■ **What you have to do**:
Below are some entries; can you quote all of them exactly?

Stored records:

▬▬▬

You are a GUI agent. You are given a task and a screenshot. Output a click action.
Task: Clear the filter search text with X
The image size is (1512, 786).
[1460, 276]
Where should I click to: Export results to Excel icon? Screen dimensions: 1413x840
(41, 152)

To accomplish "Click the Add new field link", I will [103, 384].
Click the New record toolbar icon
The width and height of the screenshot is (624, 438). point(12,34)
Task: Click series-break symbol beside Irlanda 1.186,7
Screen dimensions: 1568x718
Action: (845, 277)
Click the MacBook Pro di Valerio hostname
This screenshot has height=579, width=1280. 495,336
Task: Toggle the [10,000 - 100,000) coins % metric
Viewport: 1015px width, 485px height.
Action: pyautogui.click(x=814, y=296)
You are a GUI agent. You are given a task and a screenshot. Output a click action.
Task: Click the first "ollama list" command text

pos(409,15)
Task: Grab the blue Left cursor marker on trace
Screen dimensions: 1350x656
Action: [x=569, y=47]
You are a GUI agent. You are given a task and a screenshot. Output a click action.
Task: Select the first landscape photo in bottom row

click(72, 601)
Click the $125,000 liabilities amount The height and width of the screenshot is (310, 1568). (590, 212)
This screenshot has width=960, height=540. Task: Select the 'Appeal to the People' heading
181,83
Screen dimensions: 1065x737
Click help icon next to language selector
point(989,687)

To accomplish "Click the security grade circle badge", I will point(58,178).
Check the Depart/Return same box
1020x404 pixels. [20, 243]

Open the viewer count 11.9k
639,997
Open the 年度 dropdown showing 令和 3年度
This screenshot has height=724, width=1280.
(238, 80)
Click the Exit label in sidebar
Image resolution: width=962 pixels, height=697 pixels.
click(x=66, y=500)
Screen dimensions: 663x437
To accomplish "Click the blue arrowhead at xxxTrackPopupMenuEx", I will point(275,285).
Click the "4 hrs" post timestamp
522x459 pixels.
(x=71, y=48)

▬▬▬

■ **Response box**:
You are a GUI agent. You are given a task and a screenshot. Output a click action.
Task: Clear the filter search text with X
The image size is (1512, 786).
[1460, 276]
Where should I click to: Export results to Excel icon? Screen dimensions: 1413x840
(41, 152)

To accomplish "Click the Add new field link", I will [103, 384].
Click the New record toolbar icon
The width and height of the screenshot is (624, 438). point(12,34)
Task: Click series-break symbol beside Irlanda 1.186,7
Screen dimensions: 1568x718
Action: (845, 277)
Click the MacBook Pro di Valerio hostname
This screenshot has height=579, width=1280. 495,336
Task: Toggle the [10,000 - 100,000) coins % metric
Viewport: 1015px width, 485px height.
Action: pyautogui.click(x=814, y=296)
You are a GUI agent. You are given a task and a screenshot. Output a click action.
Task: Click the first "ollama list" command text

pos(409,15)
Task: Grab the blue Left cursor marker on trace
Screen dimensions: 1350x656
Action: [x=569, y=47]
You are a GUI agent. You are given a task and a screenshot. Output a click action.
Task: Select the first landscape photo in bottom row

click(72, 601)
Click the $125,000 liabilities amount The height and width of the screenshot is (310, 1568). (590, 212)
This screenshot has width=960, height=540. Task: Select the 'Appeal to the People' heading
181,83
Screen dimensions: 1065x737
Click help icon next to language selector
point(989,687)

To accomplish "Click the security grade circle badge", I will point(58,178).
Check the Depart/Return same box
1020x404 pixels. [20, 243]

Open the viewer count 11.9k
639,997
Open the 年度 dropdown showing 令和 3年度
This screenshot has height=724, width=1280.
(238, 80)
Click the Exit label in sidebar
Image resolution: width=962 pixels, height=697 pixels.
click(x=66, y=500)
Screen dimensions: 663x437
To accomplish "Click the blue arrowhead at xxxTrackPopupMenuEx", I will point(275,285).
Click the "4 hrs" post timestamp
522x459 pixels.
(x=71, y=48)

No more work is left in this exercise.